💛 A Self-Compassion Break 💛
Noticing contraction & releasing with care
Dear humans,
As we move into Thanksgiving week, I want to offer something simple for the moments when gratitude feels far away — when the heart tightens, the shoulders rise, and life feels a bit too much.
Even on the most beautiful days, contraction happens.
It’s the nervous system’s way of saying, “I’m protecting you.”
And yet, what we need most in those moments isn’t fixing — it’s kindness.
So here’s a small practice to carry with you this week — a self-compassion break.
It takes less than a minute, and it can shift everything.
🌿 Step 1 — Noticing Contraction
Pause.
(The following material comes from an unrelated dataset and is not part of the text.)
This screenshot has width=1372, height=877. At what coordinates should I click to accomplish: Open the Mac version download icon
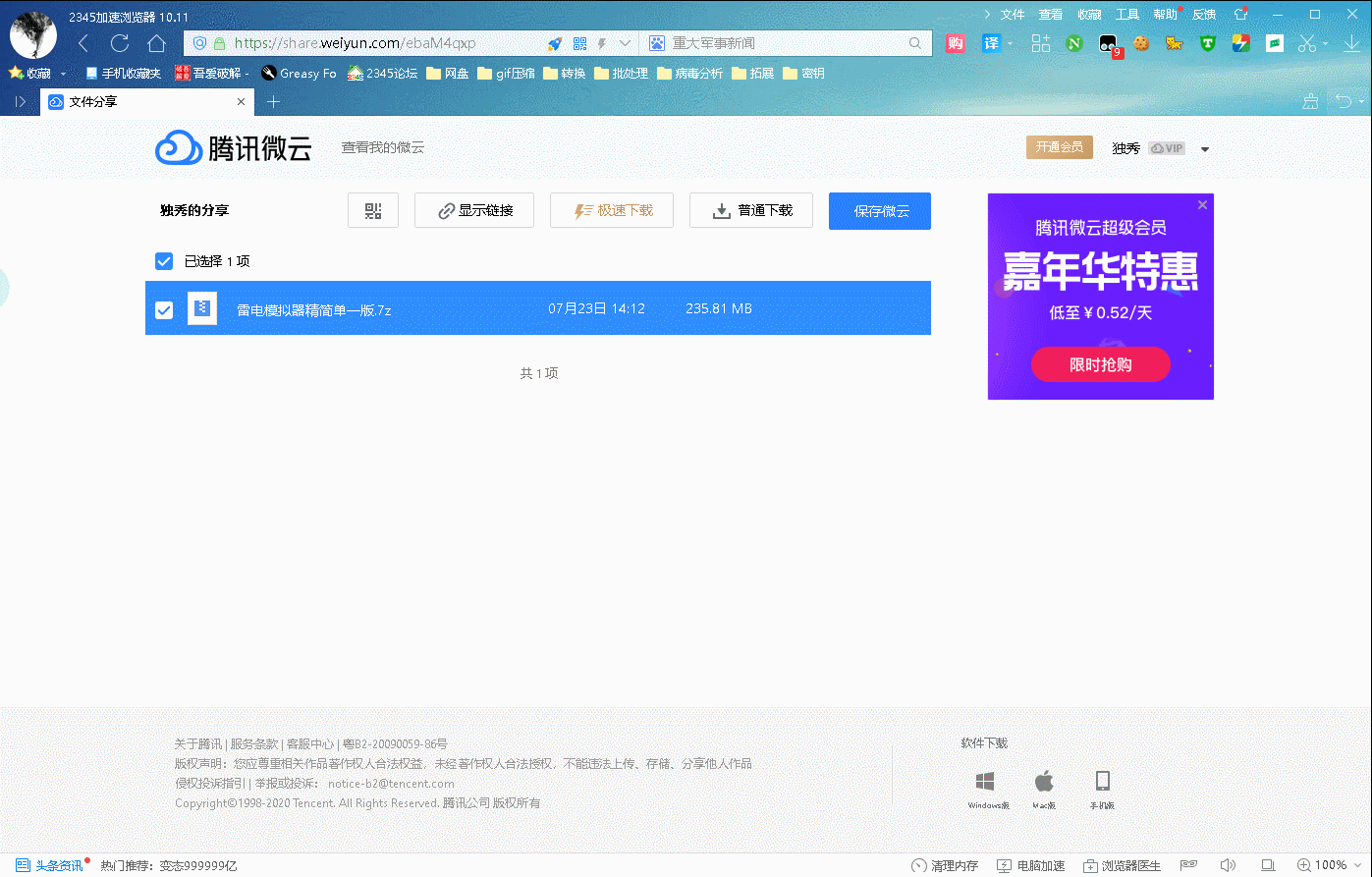tap(1044, 782)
Feel into the body.
Where is there tightness, pressure, or holding on?
Maybe the throat, chest, or stomach.
Just noticing begins to soften the loop of reactivity.
💛 Step 2 — Naming the Truth
Silently acknowledge:
“This is a moment of suffering.”
No judgment, no analysis.
Just recognition — this hurts.
In that honesty, something already begins to open.
🫶 Step 3 — Offering Care
Place a hand on your heart or wherever you feel the contraction.
Say quietly:
“I care for this suffering.”
“May I be kind to myself right now.”
Let the words be felt, not performed.
Sometimes the body believes before the mind does.
🌬 Step 4 — Releasing
Take a slow breath out.
Let the exhale be an offering —
as if handing your pain to the vast sky,
trusting it can hold what you cannot.
[pause for a breath]
This is what self-compassion looks like in practice:
a gentle noticing,
a caring word,
a breath that releases.
If you can, try this once or twice this week —
before family gatherings, in travel lines,
or in quiet evenings after the noise fades.
It’s a way of saying thank you to the body and heart that carry you through it all.
Warmly,
Yelena
✨ Reflection Prompt:
What does your body do when it hears the words “I care for this suffering”?
Let the answer come not from the mind,
but from the felt sense of your own compassion.